Tune up Your HVAC Regularly. Home heating is the single highest energy user. In addition to changing filters, a yearly tune-up of your heating and cooling system can improve efficiency and help your equipment last longer. It is tempting to just set your thermostat to your ideal temperature and let it run. But by compromising a few degrees and putting on a sweater or turning on a fan, you can save on your energy bills in the long term. Closing the blinds during the summer and investing in weather-proof windows and doors can also help regulate your home’s temperature without touching the thermostat. For every degree below 68 degrees, you save 5% on costs.



Close Closet Doors. Help keep your energy costs lower by closing closet doors, so you are not needlessly heating and cooling closet space.

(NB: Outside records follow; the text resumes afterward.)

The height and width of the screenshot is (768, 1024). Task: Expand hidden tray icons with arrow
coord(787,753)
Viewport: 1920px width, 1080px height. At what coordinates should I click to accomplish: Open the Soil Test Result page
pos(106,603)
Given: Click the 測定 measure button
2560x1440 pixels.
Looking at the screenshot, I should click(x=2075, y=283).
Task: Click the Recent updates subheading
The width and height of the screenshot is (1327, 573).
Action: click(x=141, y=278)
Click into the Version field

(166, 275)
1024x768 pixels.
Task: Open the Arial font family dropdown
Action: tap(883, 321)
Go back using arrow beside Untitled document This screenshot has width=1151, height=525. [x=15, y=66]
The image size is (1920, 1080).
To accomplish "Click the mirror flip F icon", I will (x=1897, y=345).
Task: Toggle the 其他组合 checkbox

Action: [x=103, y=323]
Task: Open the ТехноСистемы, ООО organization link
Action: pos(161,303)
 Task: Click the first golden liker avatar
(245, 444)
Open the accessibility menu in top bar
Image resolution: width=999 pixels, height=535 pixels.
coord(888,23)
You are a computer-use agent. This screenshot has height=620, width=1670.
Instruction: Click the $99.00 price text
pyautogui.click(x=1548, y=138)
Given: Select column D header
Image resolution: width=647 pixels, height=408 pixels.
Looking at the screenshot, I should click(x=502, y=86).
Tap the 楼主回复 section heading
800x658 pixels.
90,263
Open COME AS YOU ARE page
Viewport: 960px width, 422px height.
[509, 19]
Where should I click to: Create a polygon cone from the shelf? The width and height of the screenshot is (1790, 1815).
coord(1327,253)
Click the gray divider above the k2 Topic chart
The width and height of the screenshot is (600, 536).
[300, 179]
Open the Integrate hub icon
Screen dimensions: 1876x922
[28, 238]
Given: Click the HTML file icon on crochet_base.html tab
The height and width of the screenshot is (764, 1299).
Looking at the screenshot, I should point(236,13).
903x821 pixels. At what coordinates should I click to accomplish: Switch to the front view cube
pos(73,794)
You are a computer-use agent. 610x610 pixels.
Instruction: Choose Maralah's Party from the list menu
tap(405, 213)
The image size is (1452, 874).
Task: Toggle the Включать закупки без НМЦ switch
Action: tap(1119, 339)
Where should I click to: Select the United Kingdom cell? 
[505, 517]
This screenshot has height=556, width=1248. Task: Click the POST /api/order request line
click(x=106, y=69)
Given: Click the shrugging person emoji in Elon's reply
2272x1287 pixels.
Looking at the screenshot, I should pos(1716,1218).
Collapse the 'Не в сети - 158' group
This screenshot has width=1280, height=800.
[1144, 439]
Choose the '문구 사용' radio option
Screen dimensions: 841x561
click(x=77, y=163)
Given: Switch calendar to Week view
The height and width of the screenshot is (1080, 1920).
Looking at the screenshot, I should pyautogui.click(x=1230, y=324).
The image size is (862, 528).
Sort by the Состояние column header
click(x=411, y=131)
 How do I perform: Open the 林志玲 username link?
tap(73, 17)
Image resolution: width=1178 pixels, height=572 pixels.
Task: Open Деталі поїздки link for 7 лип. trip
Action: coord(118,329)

Use Energy Efficient Lighting. Now that the old-fashioned incandescent bulbs are being phased-out, finding affordable CFL and LED bulb options are getting easier. You can save about $80 over the lifetime of the bulb. The total lifetime savings from these energy-efficient bulbs will greatly out-weigh their initial investment and save on overall energy costs. Leaving lights on when you are not in the room is an easy mistake to make but that energy expenditure adds up over time. By that same token, electronics are using electricity even when they are turned off, so try unplugging them when not in use. If that sounds like too much of a pain, try plugging multiple electronics into a single power strip so you can easily switch it off when you are finished.


Shop at the Right Time of Year. Time your purchases to get the cheapest prices. Think furniture, fitness equipment, bedding, linens, and TVs in January/February, back-to-school supplies in August, barbecues in the fall, and holiday décor after Christmas. If you are in the market for a new computer, wait until the back-to-school rush is over and buy one in September.



This January, pick two areas where you think you can cut back on your spending. The goal is to cut back for just one month on those areas as much as you can. Having this goal makes it feel achievable rather than impossible. If you are looking for a place to shave some money off your budget, these tips are a great starting point! By incorporating these simple habits into your everyday life, you could save enough to be guilt-free when you make that impulse buy or just save for the future.